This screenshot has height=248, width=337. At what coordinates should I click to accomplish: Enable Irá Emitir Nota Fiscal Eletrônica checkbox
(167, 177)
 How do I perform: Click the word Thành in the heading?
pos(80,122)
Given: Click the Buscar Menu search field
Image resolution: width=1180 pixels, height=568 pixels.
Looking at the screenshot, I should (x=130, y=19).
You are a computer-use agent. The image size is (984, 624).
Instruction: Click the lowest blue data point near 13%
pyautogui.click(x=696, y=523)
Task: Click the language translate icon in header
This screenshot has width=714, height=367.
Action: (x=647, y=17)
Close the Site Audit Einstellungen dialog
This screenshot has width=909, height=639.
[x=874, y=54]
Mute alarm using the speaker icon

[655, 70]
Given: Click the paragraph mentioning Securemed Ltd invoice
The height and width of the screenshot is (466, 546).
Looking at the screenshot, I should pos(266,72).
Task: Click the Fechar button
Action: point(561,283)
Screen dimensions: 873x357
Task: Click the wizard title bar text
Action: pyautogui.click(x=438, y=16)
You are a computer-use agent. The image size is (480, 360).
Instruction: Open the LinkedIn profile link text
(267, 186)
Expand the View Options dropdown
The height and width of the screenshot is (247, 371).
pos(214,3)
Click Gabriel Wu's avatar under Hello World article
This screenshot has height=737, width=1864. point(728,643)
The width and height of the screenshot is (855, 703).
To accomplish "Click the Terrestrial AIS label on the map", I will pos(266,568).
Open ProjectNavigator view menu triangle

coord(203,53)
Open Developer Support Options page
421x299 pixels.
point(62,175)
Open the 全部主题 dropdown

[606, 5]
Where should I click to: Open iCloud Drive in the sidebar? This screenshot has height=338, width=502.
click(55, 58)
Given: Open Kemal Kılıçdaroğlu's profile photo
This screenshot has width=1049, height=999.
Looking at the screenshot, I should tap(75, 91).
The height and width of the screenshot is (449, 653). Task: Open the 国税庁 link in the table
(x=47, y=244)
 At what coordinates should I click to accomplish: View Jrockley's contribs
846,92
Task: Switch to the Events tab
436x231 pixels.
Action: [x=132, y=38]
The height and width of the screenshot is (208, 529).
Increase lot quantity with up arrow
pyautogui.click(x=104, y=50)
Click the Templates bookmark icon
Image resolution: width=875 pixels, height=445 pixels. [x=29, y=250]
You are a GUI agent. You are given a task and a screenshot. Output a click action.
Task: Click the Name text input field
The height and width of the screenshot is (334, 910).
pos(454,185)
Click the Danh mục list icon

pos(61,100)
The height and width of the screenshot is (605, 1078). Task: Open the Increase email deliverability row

* * * * *

Problem requirements: From the records above, reproduce exactly the lines from the one with "Given: Click the Buscar Menu search field" to the one with "You are a computer-use agent. The image size is (984, 624).", both included, and no others.

Exercise response:
Given: Click the Buscar Menu search field
Image resolution: width=1180 pixels, height=568 pixels.
Looking at the screenshot, I should (x=130, y=19).
You are a computer-use agent. The image size is (984, 624).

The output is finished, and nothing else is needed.